Modified: February 25, 2022
in silico
This page is from my personal notes, and has not been specifically reviewed for public consumption. It might be incomplete, wrong, outdated, or stupid. Caveat lector.In the 21st century, humanity is developing a new form of engineering. Rather than manually designing artifacts, we are optimizing over design spaces. Rather than manually testing ideas, we are running tests automatically in simulation and in the real world. This infrastructure doesn't necessarily require fundamentally better understanding of 'human' intelligence (although I bet that will help). But it will still revolutionize the world.
What are the pieces of the in silico engineering stack? For intuition, let's think concretely about the problem of protein design.
- There is a representation: for a protein, this is its amino acid sequence.
- There is a manufacturing process that maps the representation into a real-world artifact. For proteins, maybe this involves splicing a gene to produce the protein into some bacterium, yeast, etc.

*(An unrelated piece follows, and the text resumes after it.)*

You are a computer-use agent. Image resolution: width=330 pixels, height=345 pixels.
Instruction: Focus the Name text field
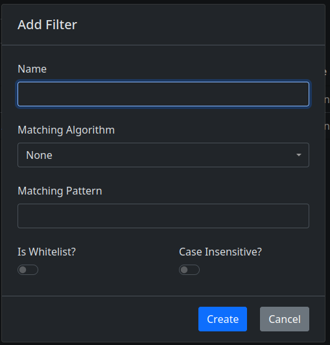click(x=163, y=94)
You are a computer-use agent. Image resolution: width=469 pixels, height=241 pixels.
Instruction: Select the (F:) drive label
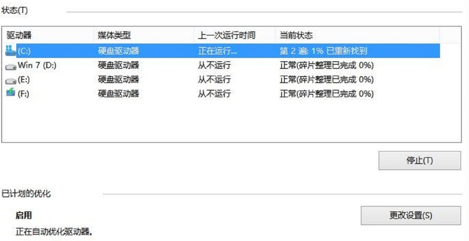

- There is a real-world goal: the protein should catalyze a specific reaction, say, or bind to a specific target. The only way to judge a representation according to the real-world goal is to actually run an experiment. But this is expensive.
- Note that the 'real-world goal' doesn't really need to be in the real world; it just needs to be more expensive to evaluate than the proxy we're going to learn for it. So it can just as well be a difficult computation. That means we can nest this whole engineering structure to create optimizers at multiple level.
- We therefore need a proxy reward that can be evaluated in silico, on the representation.
- Since the real-world goal is (by definition) for some experiment to measure a particular outcome, a very natural way to construct a proxy reward function is using a simulator. We simulate the experiment and the resulting measurement.
- There is an optimizer that can be applied to improve the representation with respect to the proxy reward. This may involve discrete search, gradient-based optimization, evolution, etc.
- We occasionally need to do real-world experiments because our proxy reward is not the true reward. This means we need a notion of reward uncertainty: how well does the proxy reward represent the true reward?
- Since the proxy reward is typically defined on a model of the world, our reward uncertainty is partly due to model uncertainty: how many possible models have we not yet been able to rule out?
- We use Bayesian optimization to choose experiments to perform, according to what will best improve our proxy reward model (including e.g. any simulators on which it's based).
- The actual real-world experiments are implemented by robotics.
Note that the engineering problem is a special case of model-based RL with no state. That is, the only 'action' we take is to choose the initial conditions of each experiment, and our reward is based on what happens. The system state does evolve within an experiment (and we learn to simulate this), but we assume we can always reset the state and run a new independent experiment.
Other examples:
- Neural net hyperparameter tuning:
- Representation: hyperparameter vector
- Manufacturing process: run Keras to build a model.
- Real-world goal: get high validation loss on a trained model.
- Proxy reward: a GP.
- Simulator: not really present (the GP short-circuits simulator + reward)
- Optimizer: some kind of search over the GP's input space.
- Reward uncertainty: the GP maintains epistemic uncertainty about the reward function at different regions in space.
- Bayesian optimization: we use an acquisition function, like expected improvement, or do something like Thompson sampling.
- Real-world experiments: actually fitting the model. The 'robot' is Xmanager/Borg/etc.